Mendengar jawaban Draco, Hermione hanya bisa mengerutkan dahinya dan menahan keinginan untuk tidak merapalkan mantra pada Draco. Kemudian, ia buru-buru pergi agar tidak terjadi hal-hal lain yang mungkin akan berakibat fatal nantinya.
          Bodoh. Bodoh. Apa yang kau katakan barusan Draco. Kau memanggilnya Darah-Lumpur ‘lagi’. Tahukah kau bagaimana bencinya gadis itu dengan panggilan itu?
Draco mengutuk dirinya sendiri. Ia memang tidak tahu sikap dan tingkah apa yang harus dia lakukan saat bertemu Hermione. Haruskah ia tetap bersikap menyebalkan ataukah ia harus mulai berdamai dengan gadis itu. Mendekatinya mungkin. Oh, pilihan yang sulit.
          Menyerah dengan soal-soal yang belum terjawab dan tuntutan untuk segera pergi tidur, Draco memutuskan untuk kembali ke asramanya. Dia tidak peduli dengan PR nya saat ini.

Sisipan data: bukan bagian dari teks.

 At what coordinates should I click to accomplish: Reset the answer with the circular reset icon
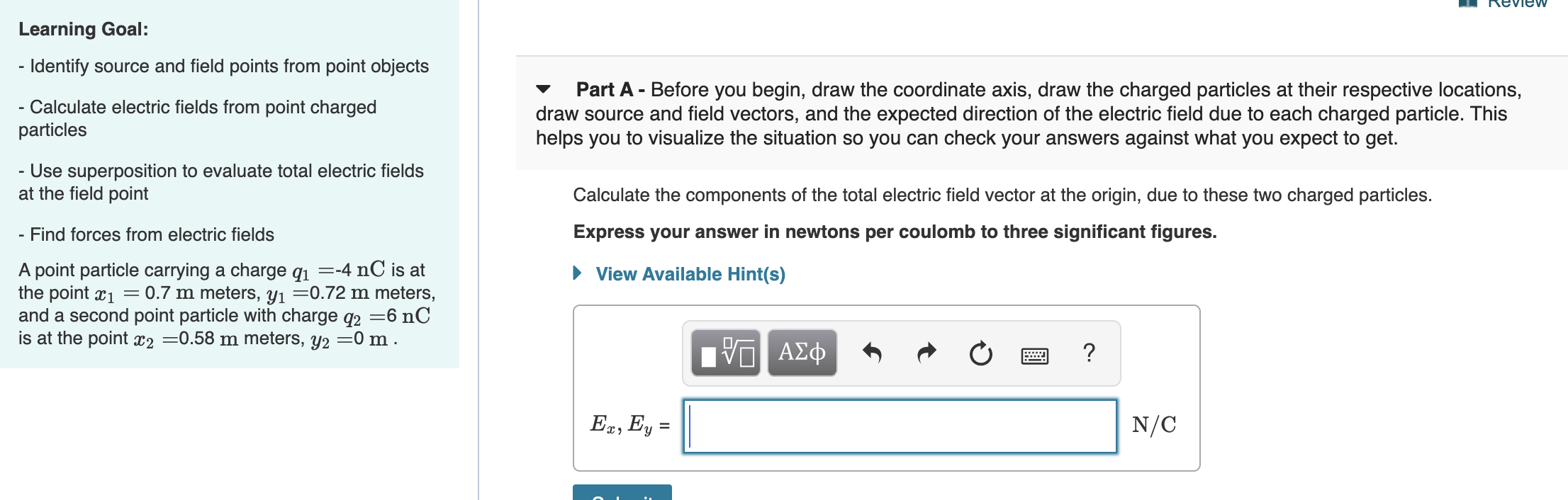[979, 352]
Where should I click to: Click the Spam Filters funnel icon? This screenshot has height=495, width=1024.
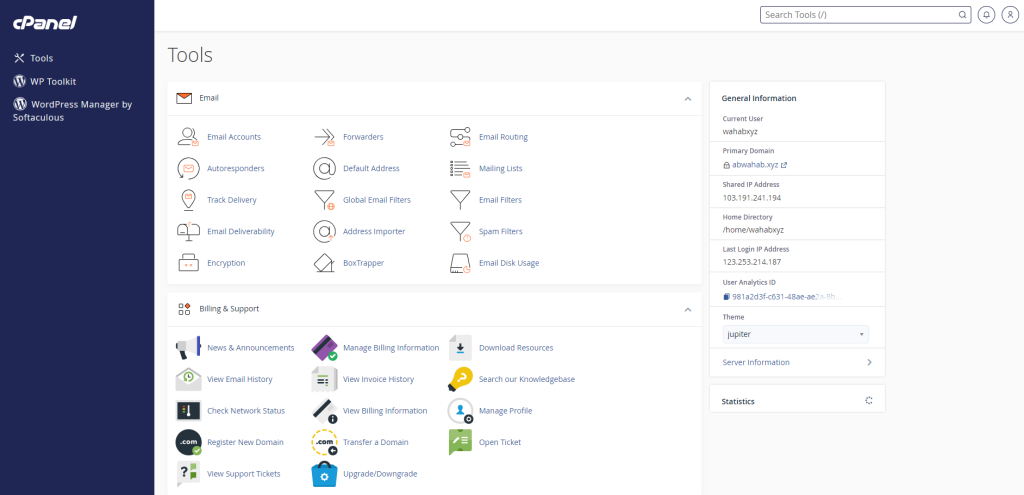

Toh, dia sudah berusaha untuk mengerjakannya, dan inilah hasilnya.



          
Brukkk !!!
         “Ouucch !!!”
        “Siaaal. Dasar dinding bodoh. Tidak bisa melihat ada orang sedang jalan heh? ”, kutuk Draco kepada dinding yang tak sengaja ditrabaknya sambil mengusap-usap kepalanya yang terbentur dinding. Maklumi sajalah jika seorang Draco Malfoy melakukan hal bodoh seperti menabrak dinding. Dia dalam keadaan setengah sadar, matanya benar-benar tidak dapat diajak kompromi saat itu. Ia benar-benar mengantuk.
         “hahahaha, dasar bodoh !! dindingnya tidak salah Malfoy. Kaulah yang bodoh. dinding itu sudah berada disitu sejak Profesor Dumbledore belum lahir”, ejek Hermione.
        “Tutup mulutmu Granger. Aku tidak ingin mendengar dongengmu tentang sejarah Hogwarts. Aku hanya ingin kembali ke asramaku. Oke?. Selamat malam Granger”
Hermione hanya diam terpaku. Wow, apa yang terjadi padanya? Dia mengucapkan selamat malam padaku? Ah, mungkin itu hanya efek dari rasa kantuknya. Sehingga ia tidak sadar dengan apa yang dikatakannya tadi. Pikir Hermione dalam hati.
Yeah, bagus Draco. Memang itulah yang harus kau lakukan. Berhenti adu mulut dengannya dan bersikaplah tenang, batin Draco.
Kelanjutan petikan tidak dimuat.